----- INPUT
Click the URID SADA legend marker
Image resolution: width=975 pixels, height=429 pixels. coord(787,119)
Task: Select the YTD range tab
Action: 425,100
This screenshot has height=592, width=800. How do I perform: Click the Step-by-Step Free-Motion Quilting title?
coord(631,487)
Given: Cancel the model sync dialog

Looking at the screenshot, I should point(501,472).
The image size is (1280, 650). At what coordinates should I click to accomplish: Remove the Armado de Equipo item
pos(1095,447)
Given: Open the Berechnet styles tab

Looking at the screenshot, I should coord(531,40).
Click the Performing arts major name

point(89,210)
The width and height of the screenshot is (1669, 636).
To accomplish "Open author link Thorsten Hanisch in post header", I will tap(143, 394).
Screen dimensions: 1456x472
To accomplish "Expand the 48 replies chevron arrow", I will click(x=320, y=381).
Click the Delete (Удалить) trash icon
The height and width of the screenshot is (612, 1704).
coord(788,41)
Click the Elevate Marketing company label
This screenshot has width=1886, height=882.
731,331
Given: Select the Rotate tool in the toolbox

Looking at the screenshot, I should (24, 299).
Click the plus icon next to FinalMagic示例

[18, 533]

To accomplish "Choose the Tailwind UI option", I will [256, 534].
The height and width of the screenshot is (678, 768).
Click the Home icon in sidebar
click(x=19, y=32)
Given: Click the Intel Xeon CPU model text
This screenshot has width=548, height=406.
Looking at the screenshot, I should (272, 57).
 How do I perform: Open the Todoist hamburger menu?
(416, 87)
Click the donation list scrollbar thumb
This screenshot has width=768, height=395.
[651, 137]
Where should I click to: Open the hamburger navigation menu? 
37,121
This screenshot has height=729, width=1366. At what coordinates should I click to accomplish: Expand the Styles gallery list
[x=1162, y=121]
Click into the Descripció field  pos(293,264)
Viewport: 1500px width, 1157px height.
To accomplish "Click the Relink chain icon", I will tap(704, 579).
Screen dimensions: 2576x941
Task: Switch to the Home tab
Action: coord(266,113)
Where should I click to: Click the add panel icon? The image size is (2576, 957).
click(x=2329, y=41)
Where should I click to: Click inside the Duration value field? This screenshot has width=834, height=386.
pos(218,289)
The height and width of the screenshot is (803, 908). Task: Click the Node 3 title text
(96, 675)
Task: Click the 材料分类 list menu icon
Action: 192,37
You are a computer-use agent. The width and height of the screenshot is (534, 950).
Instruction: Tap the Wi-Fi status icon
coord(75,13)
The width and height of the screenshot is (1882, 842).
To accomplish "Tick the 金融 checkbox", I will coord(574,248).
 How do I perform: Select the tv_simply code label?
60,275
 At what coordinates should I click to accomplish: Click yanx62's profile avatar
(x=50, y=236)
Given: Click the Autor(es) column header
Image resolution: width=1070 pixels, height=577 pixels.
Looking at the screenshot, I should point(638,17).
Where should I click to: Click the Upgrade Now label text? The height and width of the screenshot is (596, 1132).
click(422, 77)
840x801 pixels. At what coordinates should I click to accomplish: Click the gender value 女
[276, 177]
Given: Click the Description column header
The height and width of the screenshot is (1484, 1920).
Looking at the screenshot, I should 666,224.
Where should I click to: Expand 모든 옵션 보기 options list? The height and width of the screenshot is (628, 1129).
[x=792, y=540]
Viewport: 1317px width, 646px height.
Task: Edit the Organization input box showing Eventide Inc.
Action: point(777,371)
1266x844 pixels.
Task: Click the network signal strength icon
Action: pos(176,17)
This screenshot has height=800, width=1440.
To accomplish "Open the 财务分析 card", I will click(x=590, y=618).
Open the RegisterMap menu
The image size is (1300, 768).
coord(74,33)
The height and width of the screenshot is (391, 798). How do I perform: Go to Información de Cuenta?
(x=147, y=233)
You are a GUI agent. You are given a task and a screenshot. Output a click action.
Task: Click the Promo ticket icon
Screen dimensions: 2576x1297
----------
_BRIEF:_
Can you rewrite the data above with every "Given:" changed to "Instruction:" and nothing else altered?

_COMPLETED EXERCISE:_
Click the URID SADA legend marker
Image resolution: width=975 pixels, height=429 pixels. coord(787,119)
Task: Select the YTD range tab
Action: 425,100
This screenshot has height=592, width=800. How do I perform: Click the Step-by-Step Free-Motion Quilting title?
coord(631,487)
Instruction: Cancel the model sync dialog

Looking at the screenshot, I should point(501,472).
The image size is (1280, 650). At what coordinates should I click to accomplish: Remove the Armado de Equipo item
pos(1095,447)
Instruction: Open the Berechnet styles tab

Looking at the screenshot, I should coord(531,40).
Click the Performing arts major name

point(89,210)
The width and height of the screenshot is (1669, 636).
To accomplish "Open author link Thorsten Hanisch in post header", I will tap(143, 394).
Screen dimensions: 1456x472
To accomplish "Expand the 48 replies chevron arrow", I will click(x=320, y=381).
Click the Delete (Удалить) trash icon
The height and width of the screenshot is (612, 1704).
coord(788,41)
Click the Elevate Marketing company label
This screenshot has width=1886, height=882.
731,331
Instruction: Select the Rotate tool in the toolbox

Looking at the screenshot, I should (24, 299).
Click the plus icon next to FinalMagic示例

[18, 533]

To accomplish "Choose the Tailwind UI option", I will [256, 534].
The height and width of the screenshot is (678, 768).
Click the Home icon in sidebar
click(x=19, y=32)
Instruction: Click the Intel Xeon CPU model text
This screenshot has width=548, height=406.
Looking at the screenshot, I should (272, 57).
 How do I perform: Open the Todoist hamburger menu?
(416, 87)
Click the donation list scrollbar thumb
This screenshot has width=768, height=395.
[651, 137]
Where should I click to: Open the hamburger navigation menu? 
37,121
This screenshot has height=729, width=1366. At what coordinates should I click to accomplish: Expand the Styles gallery list
[x=1162, y=121]
Click into the Descripció field  pos(293,264)
Viewport: 1500px width, 1157px height.
To accomplish "Click the Relink chain icon", I will tap(704, 579).
Screen dimensions: 2576x941
Task: Switch to the Home tab
Action: coord(266,113)
Where should I click to: Click the add panel icon? The image size is (2576, 957).
click(x=2329, y=41)
Where should I click to: Click inside the Duration value field? This screenshot has width=834, height=386.
pos(218,289)
The height and width of the screenshot is (803, 908). Task: Click the Node 3 title text
(96, 675)
Task: Click the 材料分类 list menu icon
Action: 192,37
You are a computer-use agent. The width and height of the screenshot is (534, 950).
Instruction: Tap the Wi-Fi status icon
coord(75,13)
The width and height of the screenshot is (1882, 842).
To accomplish "Tick the 金融 checkbox", I will coord(574,248).
 How do I perform: Select the tv_simply code label?
60,275
 At what coordinates should I click to accomplish: Click yanx62's profile avatar
(x=50, y=236)
Instruction: Click the Autor(es) column header
Image resolution: width=1070 pixels, height=577 pixels.
Looking at the screenshot, I should point(638,17).
Where should I click to: Click the Upgrade Now label text? The height and width of the screenshot is (596, 1132).
click(422, 77)
840x801 pixels. At what coordinates should I click to accomplish: Click the gender value 女
[276, 177]
Instruction: Click the Description column header
The height and width of the screenshot is (1484, 1920).
Looking at the screenshot, I should 666,224.
Where should I click to: Expand 모든 옵션 보기 options list? The height and width of the screenshot is (628, 1129).
[x=792, y=540]
Viewport: 1317px width, 646px height.
Task: Edit the Organization input box showing Eventide Inc.
Action: point(777,371)
1266x844 pixels.
Task: Click the network signal strength icon
Action: pos(176,17)
This screenshot has height=800, width=1440.
To accomplish "Open the 财务分析 card", I will click(x=590, y=618).
Open the RegisterMap menu
The image size is (1300, 768).
coord(74,33)
The height and width of the screenshot is (391, 798). How do I perform: Go to Información de Cuenta?
(x=147, y=233)
You are a GUI agent. You are given a task and a screenshot. Output a click action.
Task: Click the Promo ticket icon
Screen dimensions: 2576x1297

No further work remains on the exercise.